= TO BE DONE =
Copy out word for word the lines from the one containing "This screenshot has height=932, width=1080." through the one containing "Action: (x=304, y=755)", both included.

= DATA FOR PROCESSING =
========================================

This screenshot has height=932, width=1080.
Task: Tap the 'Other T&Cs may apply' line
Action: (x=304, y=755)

========================================

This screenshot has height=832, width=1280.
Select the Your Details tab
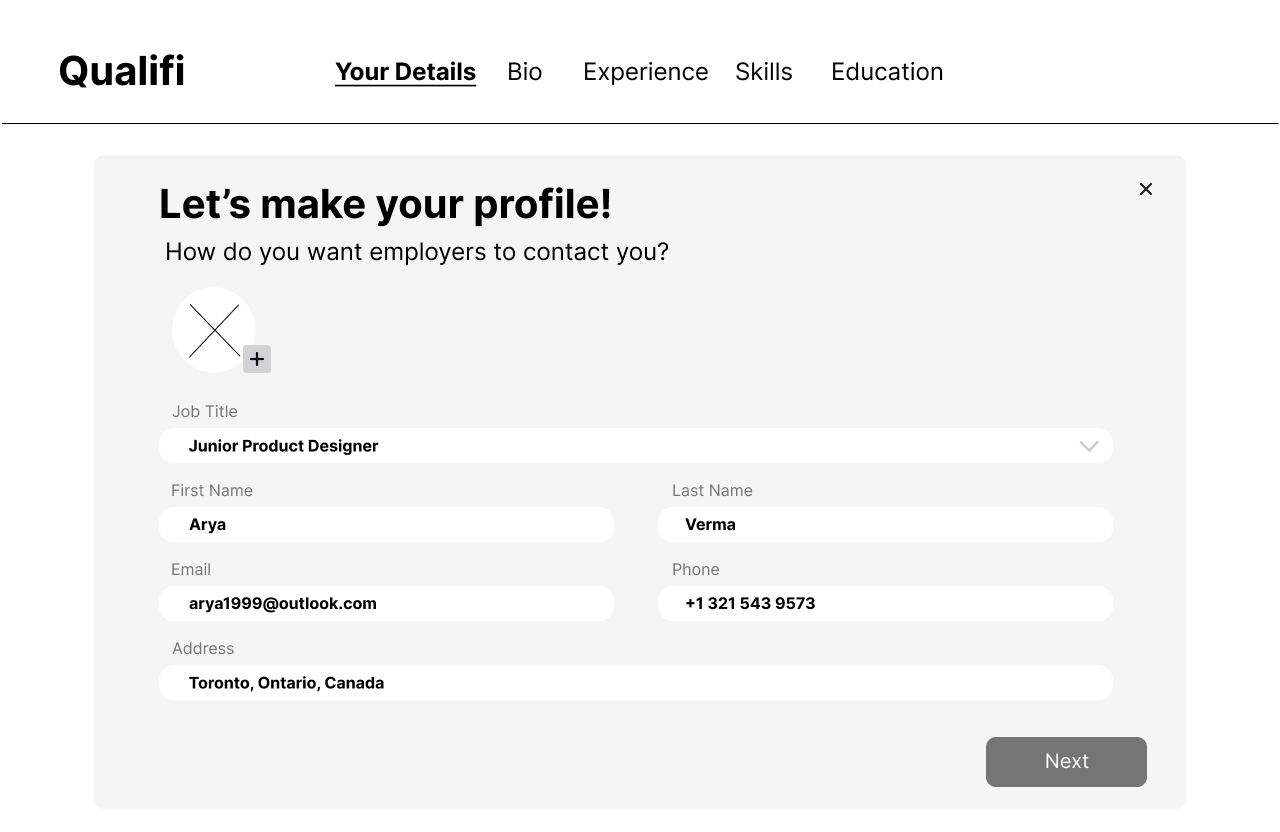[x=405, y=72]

========================================

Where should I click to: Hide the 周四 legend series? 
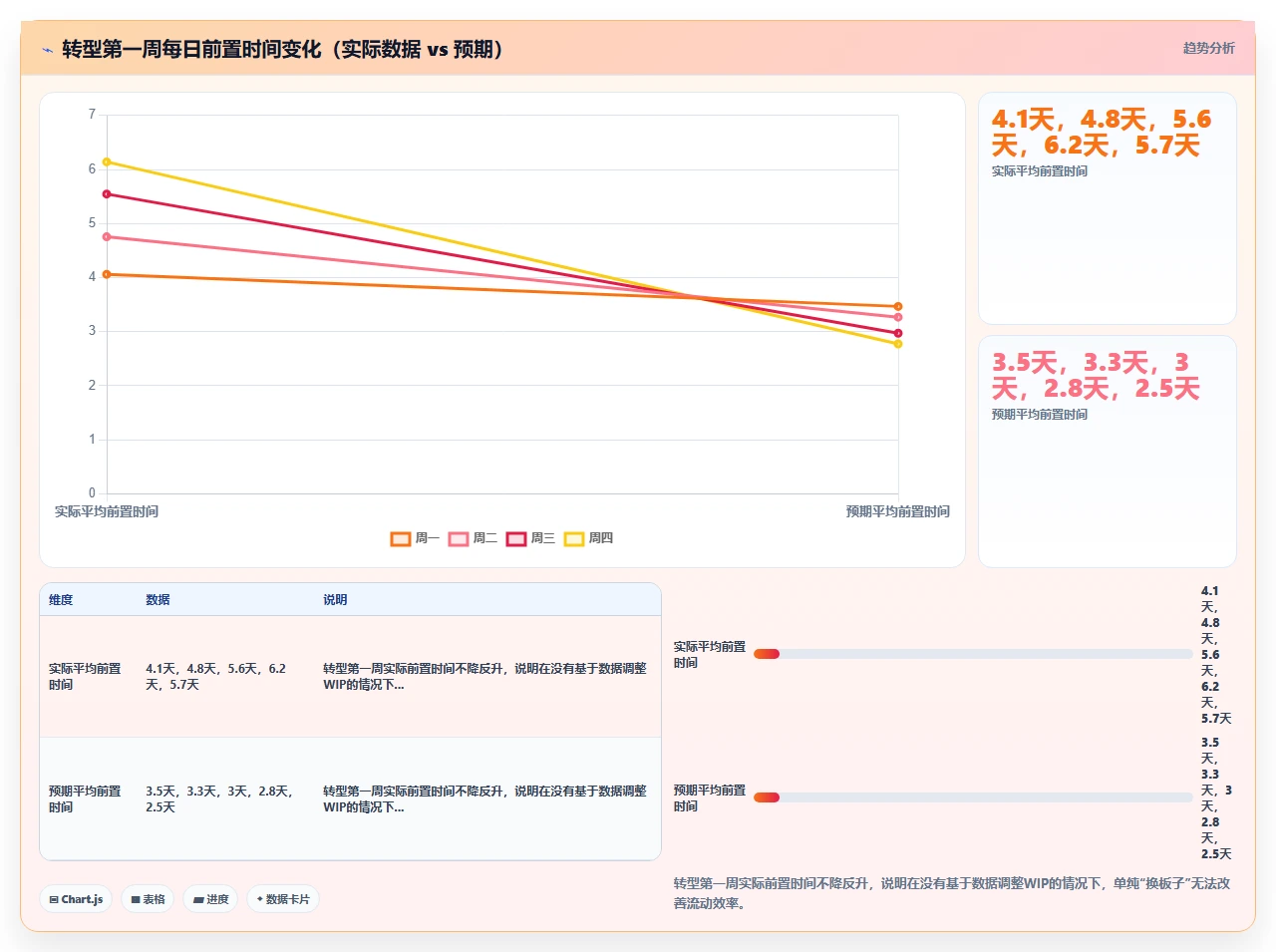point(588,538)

========================================

= TASK RESPONSE =
This screenshot has height=932, width=1080.
Task: Tap the 'Other T&Cs may apply' line
Action: (x=304, y=755)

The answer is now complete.